Set down, without any change, the lines of the records starting at the line that contains "The width and height of the screenshot is (2156, 1728)." and ending at the final line of the records.

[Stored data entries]
++++++

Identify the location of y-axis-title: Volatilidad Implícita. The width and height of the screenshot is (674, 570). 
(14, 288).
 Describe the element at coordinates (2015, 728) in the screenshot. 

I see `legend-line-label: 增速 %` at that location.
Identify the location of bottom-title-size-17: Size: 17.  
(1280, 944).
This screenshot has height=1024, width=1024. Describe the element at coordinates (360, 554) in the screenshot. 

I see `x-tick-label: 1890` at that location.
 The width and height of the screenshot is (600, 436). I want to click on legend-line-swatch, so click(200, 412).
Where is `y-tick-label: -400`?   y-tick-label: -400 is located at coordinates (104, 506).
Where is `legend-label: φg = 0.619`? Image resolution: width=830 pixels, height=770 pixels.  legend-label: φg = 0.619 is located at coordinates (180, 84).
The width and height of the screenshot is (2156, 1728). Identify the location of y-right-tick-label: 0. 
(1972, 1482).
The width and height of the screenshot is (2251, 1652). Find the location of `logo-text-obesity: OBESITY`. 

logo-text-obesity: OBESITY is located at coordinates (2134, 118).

++++++

The completed task:
The width and height of the screenshot is (2156, 1728). Identify the location of y-right-tick-label: 0. 
(1972, 1482).
The width and height of the screenshot is (2251, 1652). Find the location of `logo-text-obesity: OBESITY`. 

logo-text-obesity: OBESITY is located at coordinates (2134, 118).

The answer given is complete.